2. The communication method of claim 1 , wherein the group key generated for each group is set using an identifier of the group as an input value.
3. The communication method of claim 1 , further comprising generating a new group key of the group and delivering the group key to clients of the group, if the effective time of the group key has expired.
4. The communication method of claim 1 , further comprising delivering the group key through a group connection process for a dockee that has sent a request for connection to the group.
5. The communication method of claim 1 , further comprising:
calculating a new group key of the group upon receiving a request for disconnection from the group from the dockee; and
delivering the new group key to clients of the group.
6. The communication method of claim 1 , wherein the delivering of the group key comprises:
sending a request for disconnection to the clients comprising the dockee, if completing connection between the group and the dockee that has sent the request for connection to the group; and
delivering the group key to the clients comprising the dockee during the disconnection.
7. A communication method using a group key for security of a wireless docking-based service, the communication method comprising:
performing, with a docking center, a procedure for joining a group that supports a first service among wireless docking-based services provided by the docking center; and
obtaining group key-related information of the group from the docking center.

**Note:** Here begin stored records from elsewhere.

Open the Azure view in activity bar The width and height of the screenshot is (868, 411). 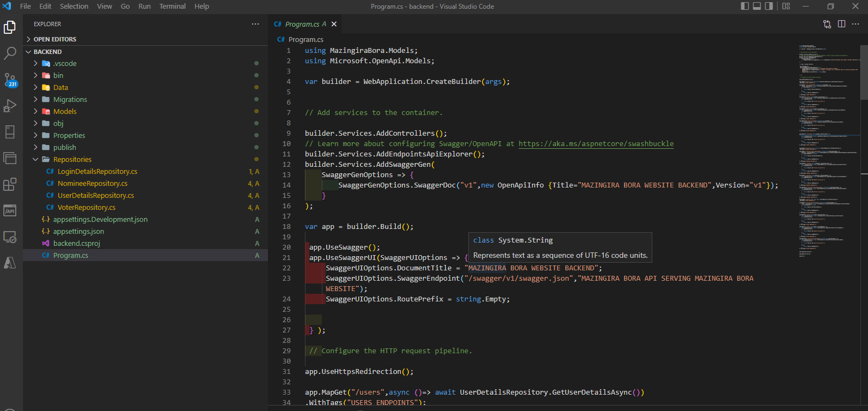[10, 263]
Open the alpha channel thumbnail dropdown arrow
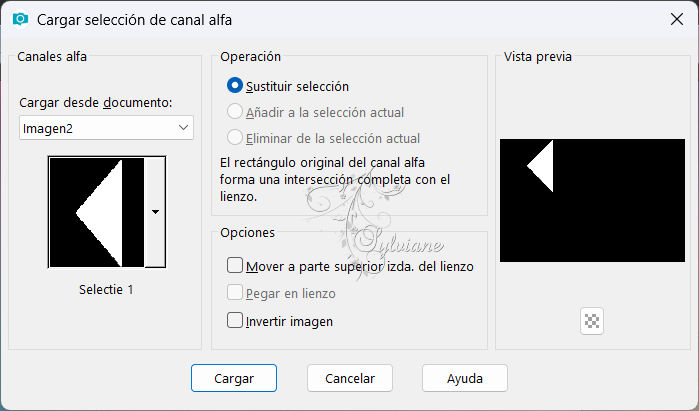Viewport: 699px width, 411px height. point(155,212)
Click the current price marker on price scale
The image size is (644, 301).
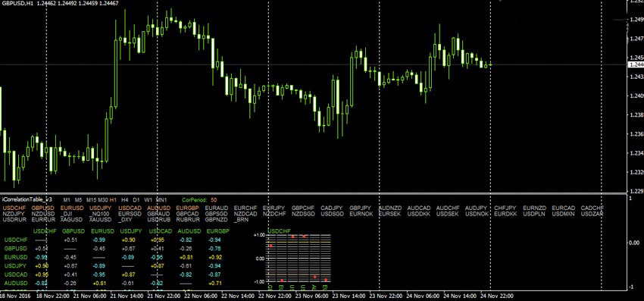[636, 64]
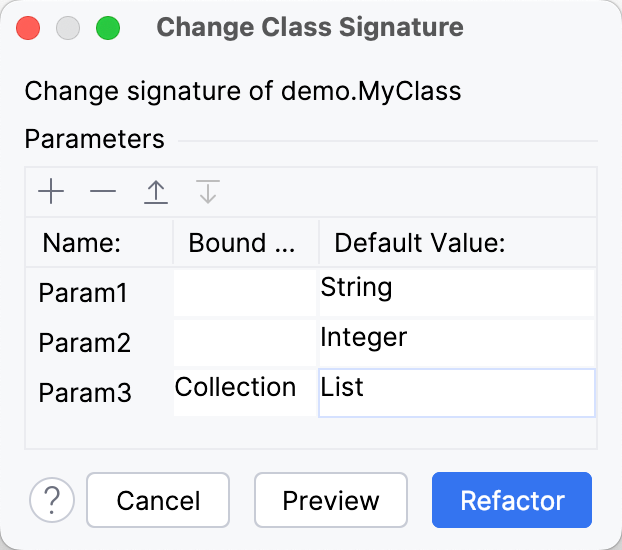Click the List default value field
The image size is (622, 550).
point(456,391)
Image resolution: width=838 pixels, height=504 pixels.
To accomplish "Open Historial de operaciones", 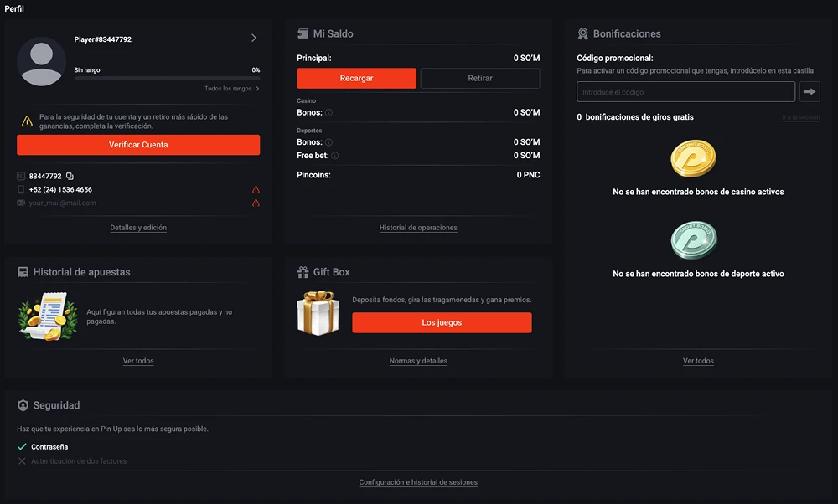I will 418,228.
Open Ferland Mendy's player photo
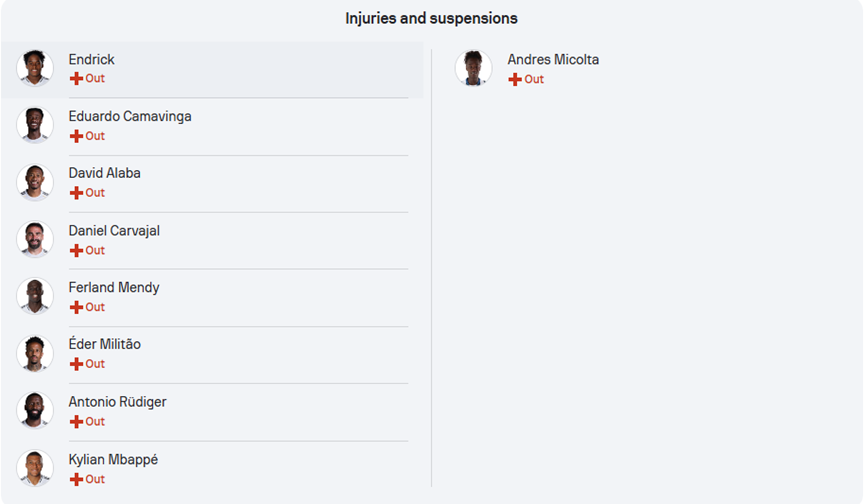This screenshot has height=504, width=864. pos(35,296)
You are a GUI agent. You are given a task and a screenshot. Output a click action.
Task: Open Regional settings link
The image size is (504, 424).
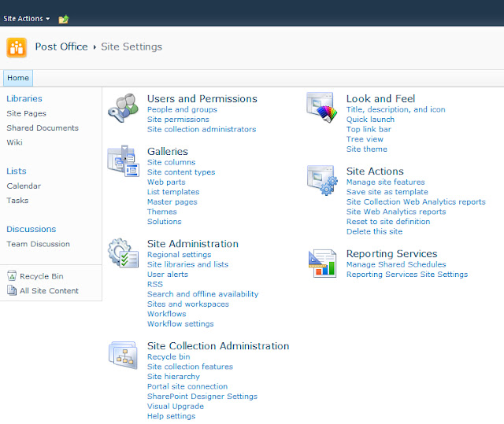click(179, 255)
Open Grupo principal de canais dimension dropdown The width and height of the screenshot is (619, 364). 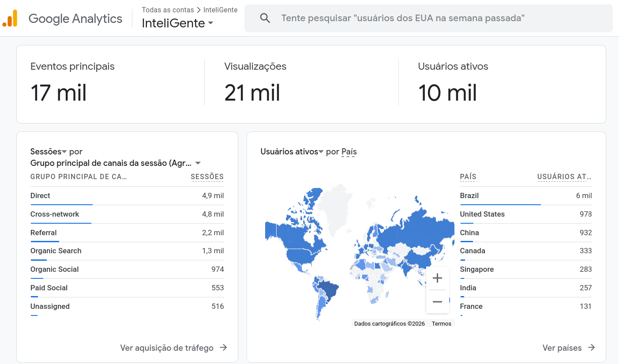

8. The communication method of claim 7 , wherein the obtaining of the group key-related information comprises receiving security key-related information of the group, if sending a docking connection request to the docking center and receiving a response to the docking connection request after completing the group joining procedure.
9. The communication method of claim 7 , wherein the obtaining of the group key-related information of the group comprises:
obtaining a group key of the group updated from the docking center that has performed re-connection with peripheral devices of the group, if sending the docking connection request to the docking center and receiving a response to the docking connection request after completing the group joining procedure; and
performing communication with the peripheral devices by using the updated group key of the group.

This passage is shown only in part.